Tester la mode du moment
“Investissez dans de la tech ultra-visible et ultra-tendance.” Eh oui, nous avons bel et bien entendu de tels conseils, même écrits noir sur blanc sur un transparent. Un peu étonnant dans le chef de Gartner qui, en temps normal, avertit constamment les CIO, dans le cadre de graphiques de ‘hype cycle’, sur les risques liés aux nouvelles technologiques très en vogue. Vous savez, ces graphiques qui évoquent les notions de peak of inflated expectations, de trough of disillusionment et de slope of enlightenment. “Certes, cela peut surprendre, reconnaît Mesaglio, certainement dans un contexte économique baissier, mais permettez-moi d’expliquer pourquoi il convient quand même d’investir dans une technologie dont les risques d’échec sont réels.”
“Les organisations qui investissent lors de périodes économiques difficiles restent en tête du peloton.
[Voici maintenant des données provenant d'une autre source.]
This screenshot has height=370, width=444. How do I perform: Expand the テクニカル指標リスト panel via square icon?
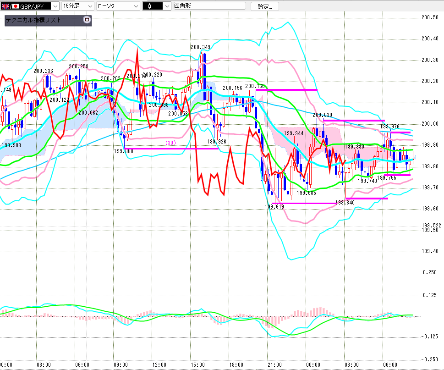coord(87,20)
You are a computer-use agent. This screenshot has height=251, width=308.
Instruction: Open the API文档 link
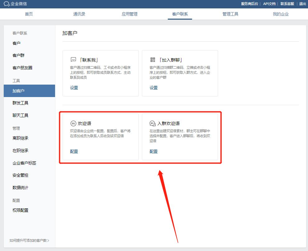(269, 4)
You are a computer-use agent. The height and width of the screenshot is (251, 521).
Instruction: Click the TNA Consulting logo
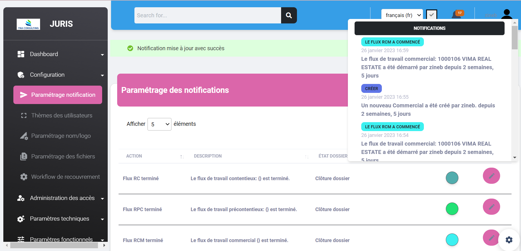point(28,24)
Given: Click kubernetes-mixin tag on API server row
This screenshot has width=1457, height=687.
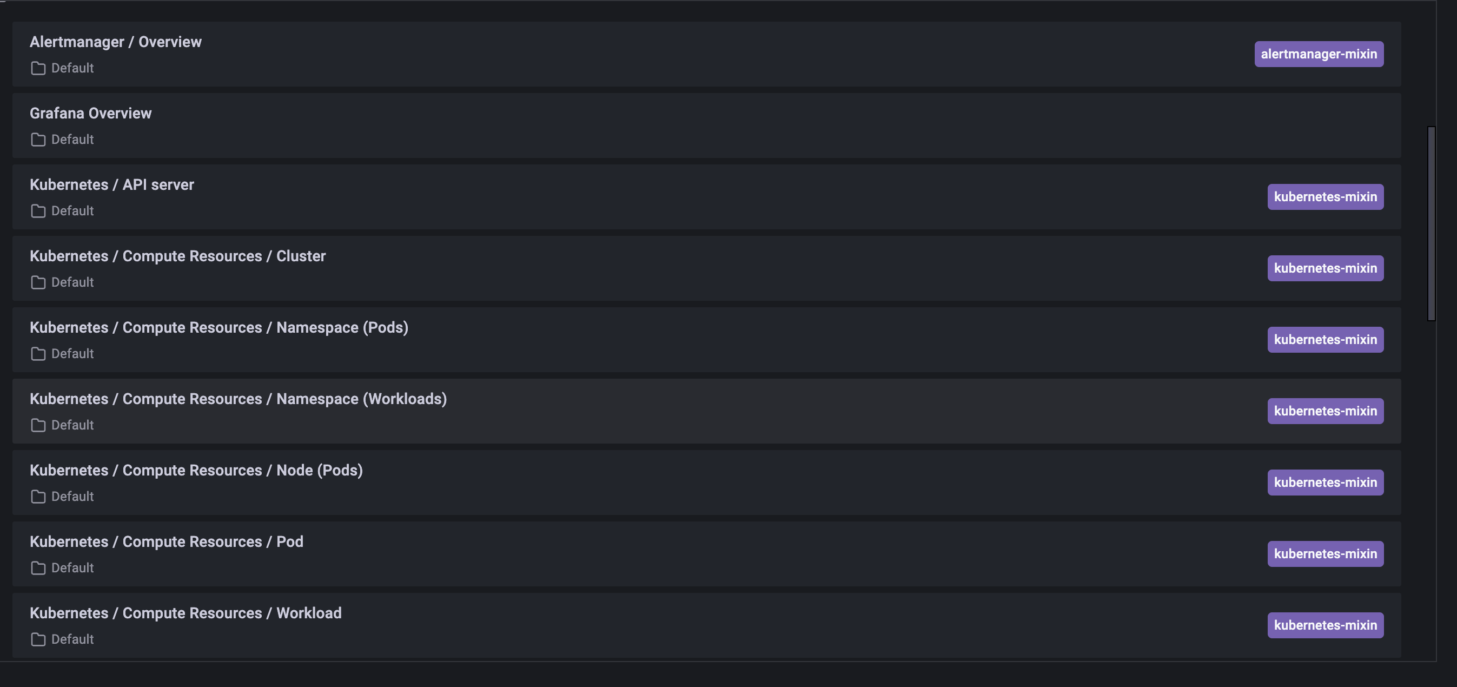Looking at the screenshot, I should click(1325, 196).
Les organisations qui investissent ouvertement attirent les meilleurs profils. Et c’est important, car en tant qu’organisation, vous avez toujours un problème de talents”, explique Mesaglio.
Et de prendre un exemple. “Avez-vous déjà envisagé d’investir dans un intravers? Il s’agit d’un concept émergent de bureau virtuel qui intègre la technologie du métavers pour rassembler les collaborateurs dans une réunion immersive afin de leur permettre de collaborer et d’innover. Oui, le terme est tombé: métavers. Et non, nous ne sommes pas dans l’effet de mode: le métavers va s’imposer. Certes, il est encore un peu tôt, mais il est important de ne pas tarder. Imaginez ce que penseraient vos collaborateurs si vous investissiez même timidement dans ce type de nouvelle technologie immersive et que vous leur laissiez la possibilité de l’expérimenter pour voir l’impact qu’elle pourrait avoir.”
“Il faut en moyenne entre 5 et 10 ans avant qu’une technologie ne se généralise. Si vous investissez tôt dans une nouvelle technologie, vous attirez ces jeunes loups qui veulent être aux avant-postes”, conclut Mesaglio.